• **Extracted text**:
# String manipulation with worksheet formulas – Part 1

Deutsche Version / German version

A very common task is to extract a specific element (sub-string) from a longer string values. This first part shows some functions to extract the numeric part of a string while the next part will concentrate on getting the nth substring.

So let’s start with an assumption: The string to be processed does not contain 2 or more numeric parts but only one. e.g.

“This is part 123 of 234 parts”

is not allowed. Though

“This is part 123 of all parts”

is a valid string for the following functions.

First we try to evaluate the starting and ending positions of the numeric part. But before we can start using the formulas we have to define a name (Menu ‘Insert – Name – Define’) to make them more readable:

• Name: seq
• RefersTo Formula: =ROW(INDIRECT(“1:1024”))

We start with evaluating the beginning and ending position of our numeric part. For our example

“This is part 123 of all parts”

we should get 14 and 16 as result. Formulas to achieve this result are:

1. Getting the starting position of the numeric part:
• Array formula: =MIN(IF(ISNUMBER(-MID(A1,seq,1)),seq))
• Non-array formula: LOOKUP(2,1/MID(A1,1024-seq,1),1024-seq)
2. Getting the last position of the numeric part:
• Array formula: =MAX(IF(ISNUMBER(-MID(A1,seq,1)),seq))

• **Request**: Please extend the tutorial on extracting numeric parts from strings with worksheet formulas, starting right after its final line.

• **Given material**:
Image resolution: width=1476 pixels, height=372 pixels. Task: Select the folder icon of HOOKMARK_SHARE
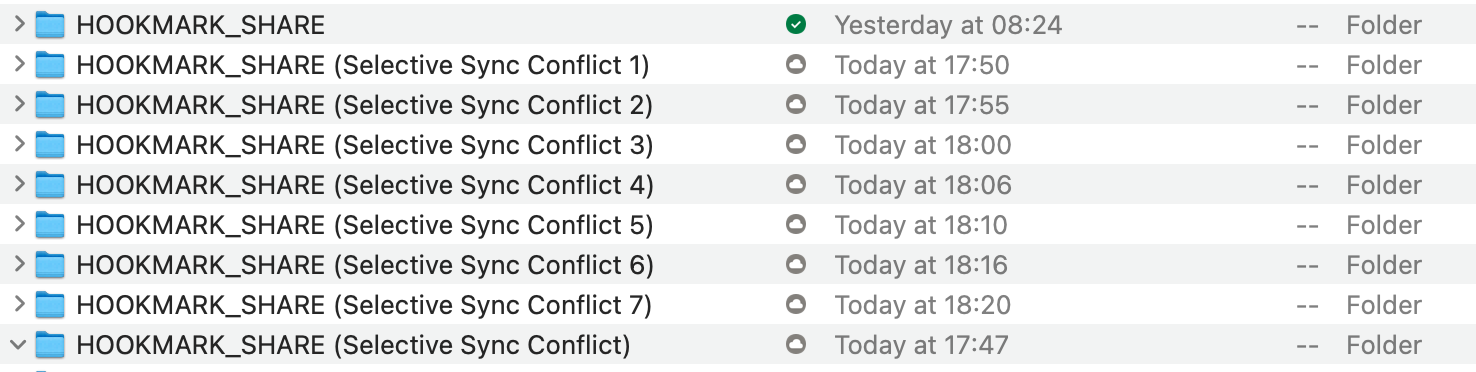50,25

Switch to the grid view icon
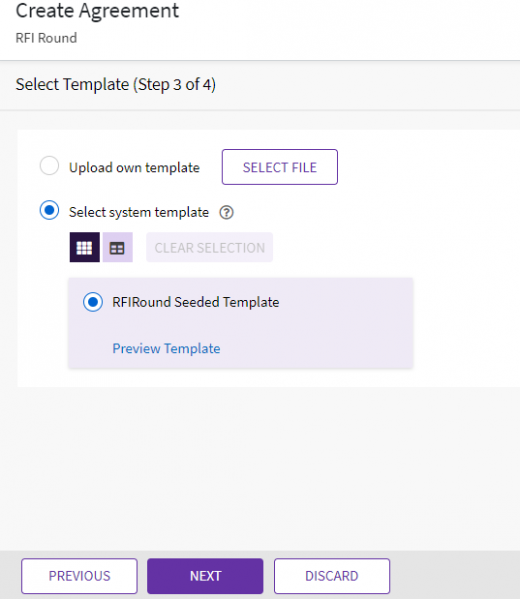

• **Exercise result**:
• Non-array formula: =LOOKUP(2,1/(ISNUMBER(-MID(A1,seq,1))),seq)

To extract the numeric part all we have to do is combine the above functions together with the MID function:

• Array formula:
=IF(MIN(IF(ISNUMBER(-MID(A1,seq,1)),seq)),–MID(A1,MIN(IF(ISNUMBER(-MID(A1,seq,1)),seq)),MAX(IF(ISNUMBER(-MID(A1,seq,1)),seq))-MIN(IF(ISNUMBER(-MID(A1,seq,1)),seq))+1),””)
• Non-array formula:
=IF(ISNUMBER(LOOKUP(2,1/MID(A1,seq,1),seq)),MID(A1,LOOKUP(2,1/MID(A1,1024-seq,1),1024-seq),LOOKUP(2,1/MID(A1,seq,1),seq)-LOOKUP(2,1/MID(A1,1024-seq,1),1024-seq)+1),””)

I have to admit these formulas do not look simple and of course you can achieve the same goal with some VBA code quite easily. But in case you can’t use VBA this provides you with a non-macro alternative.
If performance is an issue you may consider using the following array formula (nearly twice as fast than the other two formula combinations):

=–MID(A1,MATCH(TRUE,ISNUMBER(-MID(A1,seq,1)),0),ROWS(seq)-SUM(–ISERROR(-MID(A1,seq,1))))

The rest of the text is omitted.